Incorporating Improved Analytics for Comprehensive CLD Optimization
Enabling improved analytics for a CLD workflow is a crucial component to supporting successful process development and downstream scaling. By focusing on connecting an optimized analytical paradigm with improved automation and integrated, actionable data insights, CLD labs can realize compounding benefits to their workflows. From vector construction to transfection, screening, characterization, scale-up, and establishment of a master cell bank, the Life Sciences companies of Danaher have a technology portfolio designed to improve the cohesion of a CLD process across workflow steps, tying instruments, analytical methods, and data management platforms together to create an end-to-end bespoke solution.
In addition to its companies’ existing portfolio of technologies and instruments, with the strategic partner Genedata, a biopharma software solutions company, helps streamline workflow management through its software designed to automate and harmonize data across workflows and instruments. Genedata Expressionist is an open, scalable, and customizable software for MS analysis and Genedata Selector is an end-to-end solution that automates sample registration, NGS data processing, and analysis-to-reporting. These analytical software packages are each designed to support simplified, automated data analysis and presentation, and represent an integral facet of an overarching data management paradigm. Platforms like Expressionist and Selector can be further complemented by software that can efficiently parse and interpret the new data streams enabled by more sensitive and high-throughput instruments, integrating information from across every processing step to create a truly comprehensive digital ecosystem. This is where solutions like IDBS Polar, the world’s first BioPharma Lifecycle Management (BPLM) platform, can transform a workflow, connecting automated process steps together and curating all the resultant data to support both a CLD workflow and subsequent process design, scale-up, and tech transfer.

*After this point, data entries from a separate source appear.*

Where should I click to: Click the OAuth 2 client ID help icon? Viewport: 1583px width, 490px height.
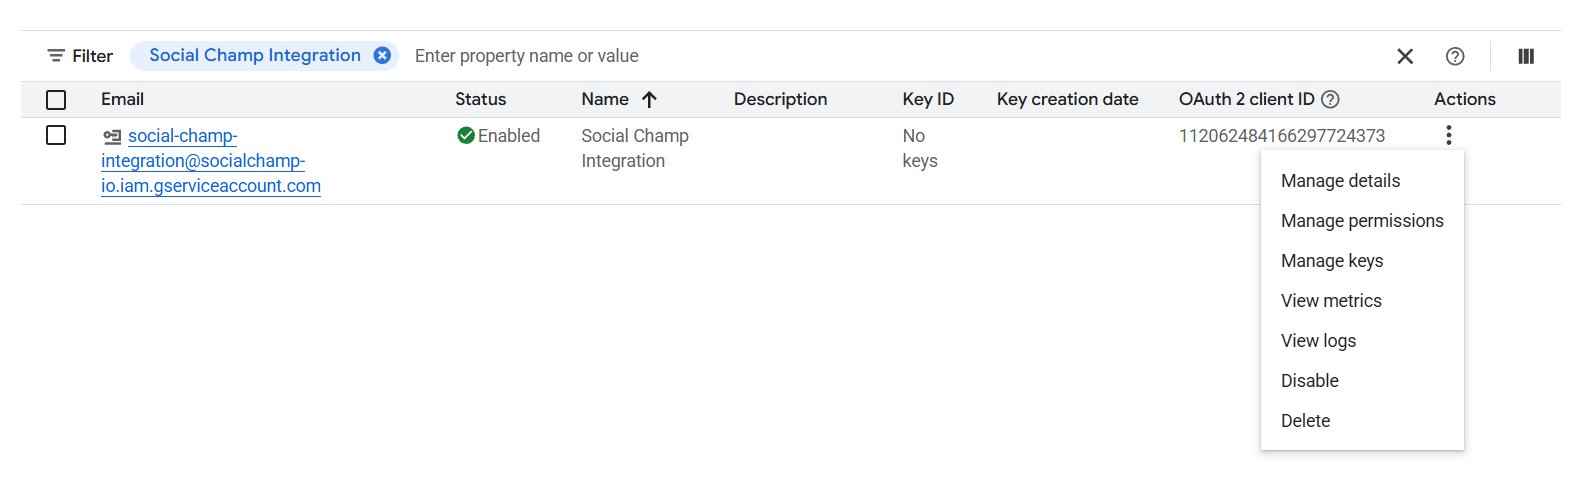pos(1330,99)
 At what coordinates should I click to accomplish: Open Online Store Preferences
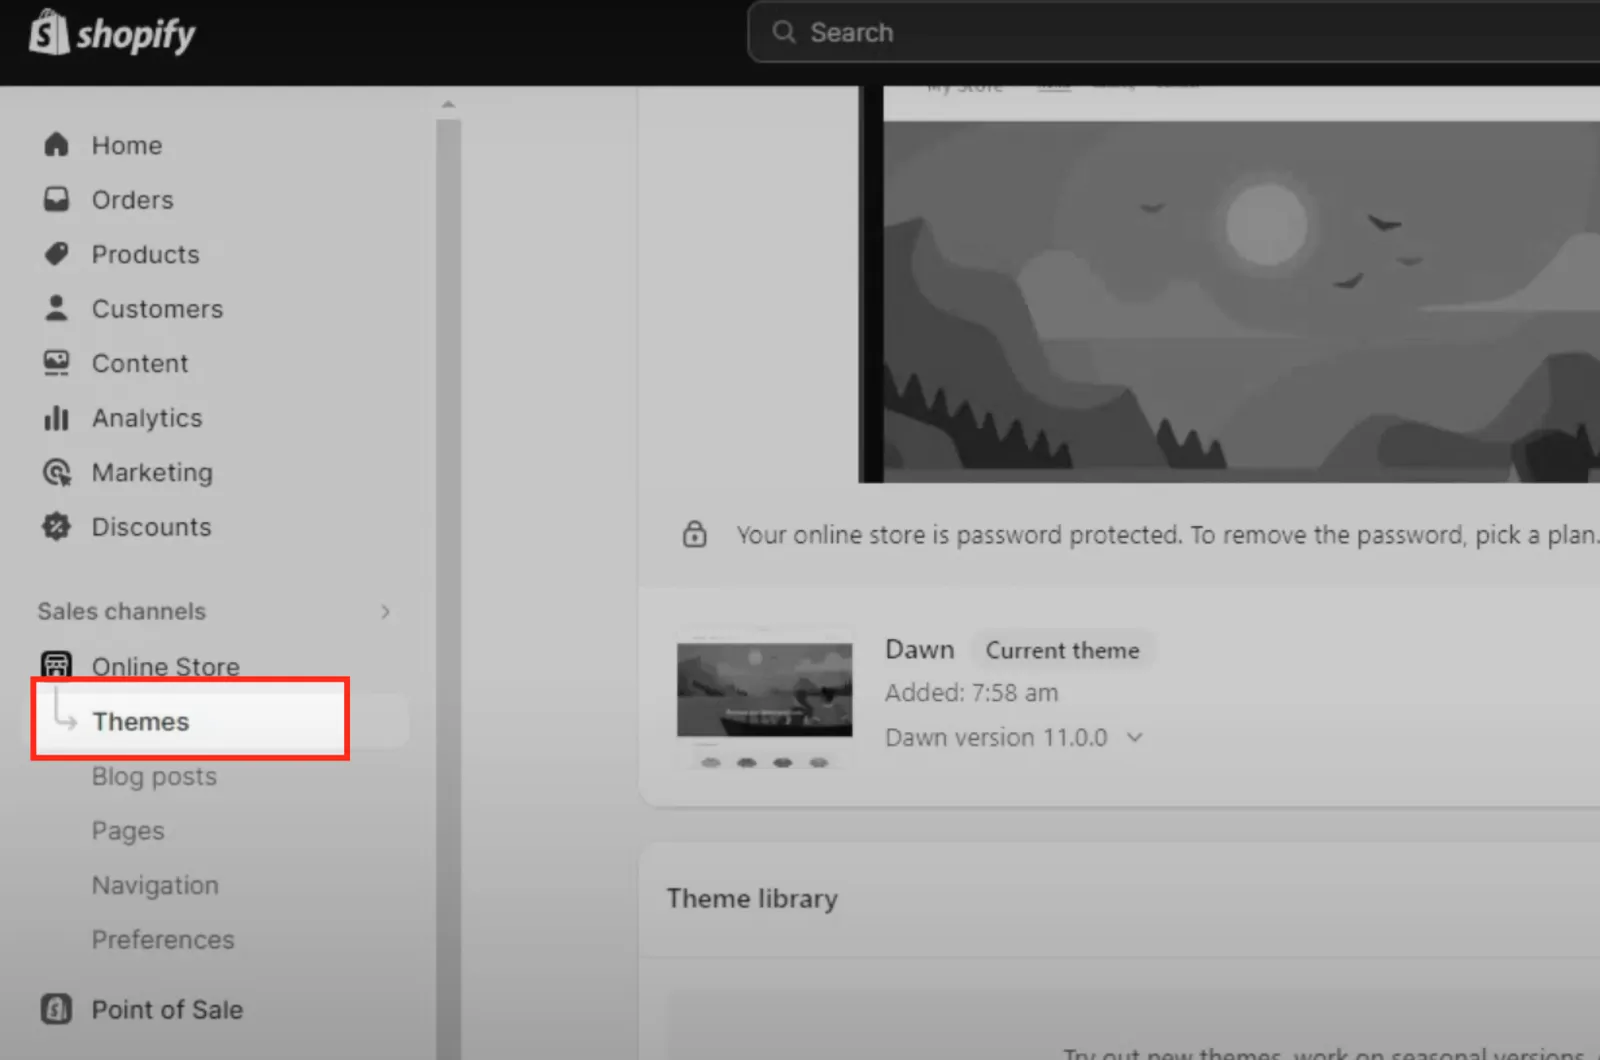(163, 939)
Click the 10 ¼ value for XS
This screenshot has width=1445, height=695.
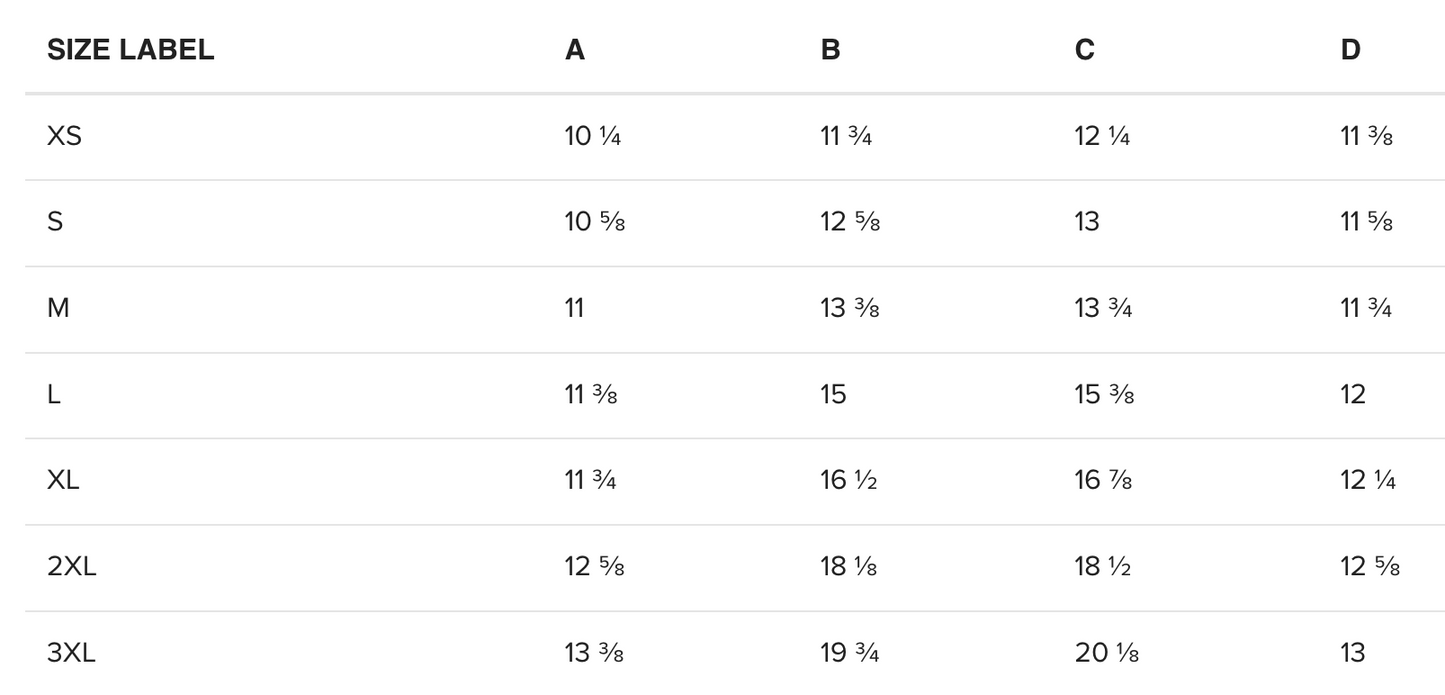593,136
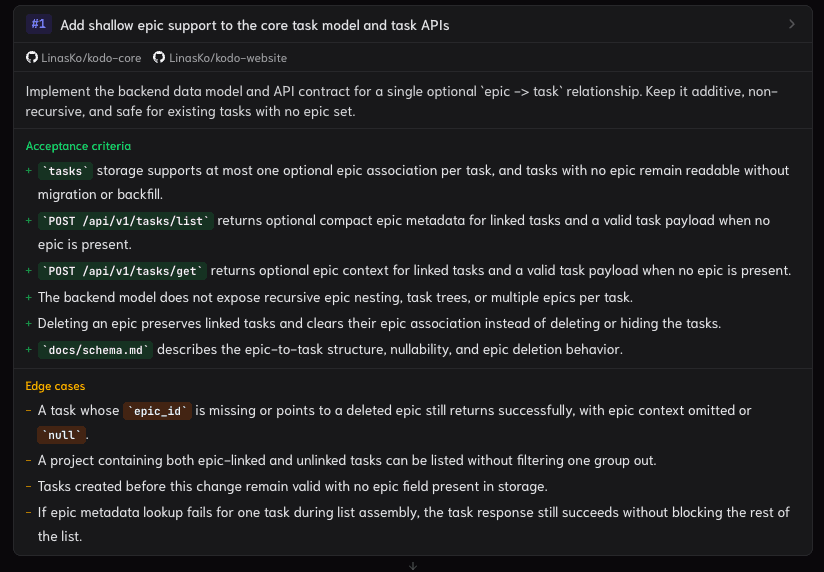Click the `POST /api/v1/tasks/get` code tag
Image resolution: width=824 pixels, height=572 pixels.
click(x=122, y=271)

Ultimately, establishing a CLD workflow that can proactively advance mAb candidates to the clinic and beyond requires an equally proactive evaluation of the analytics that support it. While the industry’s increasing demand for greater output while maintaining constant budget and FTE workflows has made bringing many integral CLD assays in-house infeasible in the past, there now exist more modular, less expensive technology solutions capable of providing key insights previously limited to more complex systems. Combining these more streamlined analytics to complementary automation and data solutions is likewise important to supporting accurate, comprehensive CLD while more effectively addressing resourcing, human error, turnaround times, redundancies, and data inconsistencies.